Social-Aware Data Replication for Geo-Distributed Social Networks
In this project, we design and build a system that flattens the replication traffic (hence the traffic costs as traffic is usually charged based on peak use, i.e., so-called burstable billing) between the geo-distributed datacenters operated by a social network provider, and it minimizes the inconsistency perceived by the users. To do so, our systems exploits information about the social ties between the social-network users and the information about user time-zones and user-activity patterns in order to delay the replication of updates that are not likely to be read in the coming hours (e.g., the replication–to a datacenter in Europe–of an update from a user who has no or very few friends in Europe, the replication of an update to a datacenter in Europe at 3am, as most European users are not connected to the social network at this time of the day). We evaluate our system by using a large dataset from Twitter.
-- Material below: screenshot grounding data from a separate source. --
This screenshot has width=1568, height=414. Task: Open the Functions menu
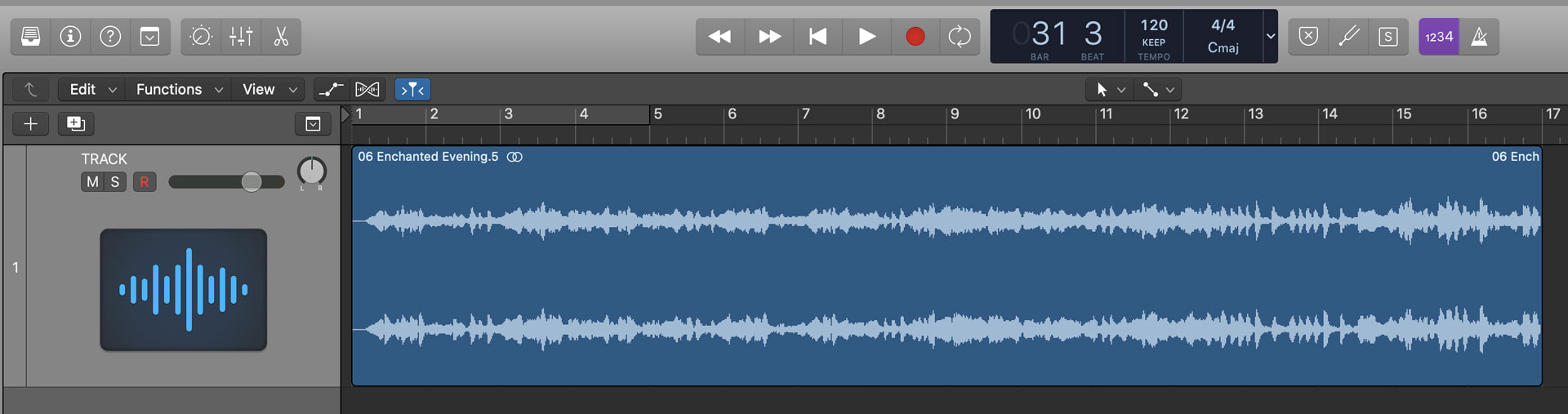(x=180, y=90)
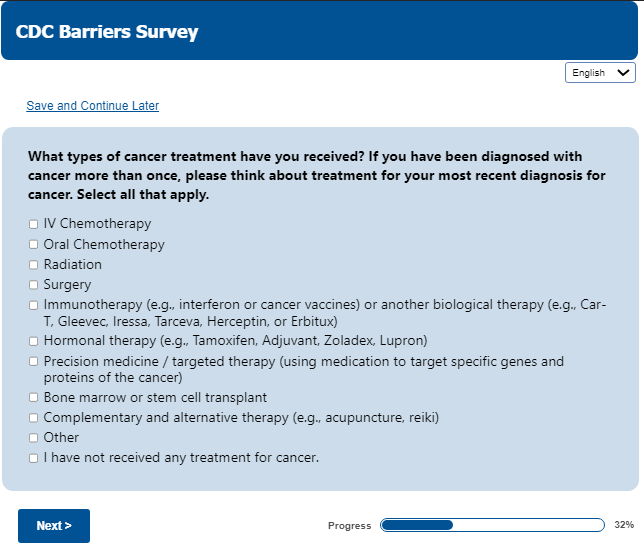The image size is (644, 551).
Task: Click the Progress label text
Action: (x=349, y=526)
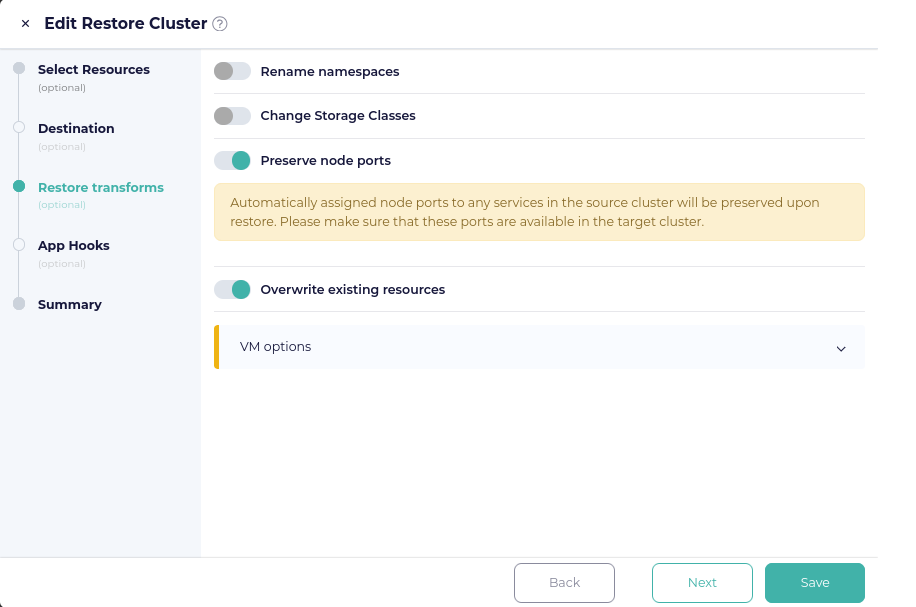
Task: Click the Select Resources step circle
Action: (19, 68)
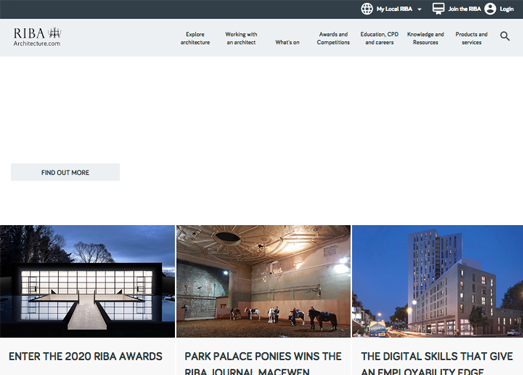Open Education, CPD and careers menu
Screen dimensions: 523x375
coord(379,38)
Trajectory Prediction in Multi-Player Online Games
In this project, we build a method for predicting short-term trajectories of avatars in multi-player online games (incl. role-playing games and first-person shooter games). Such prediction techniques are key in multiplayer online games as they allow to reduce the position-update traffic; this is particularly important in decentralized peer-to-peer architectures. Our method incorporates, through a physics-inspired force model, semantic information about the game environment, such as neighboring items and points of interest, and the states of the avatars (e.g., health points). We evaluate our method by using datasets of avatar trajectories from Quake III and World of Warcraft.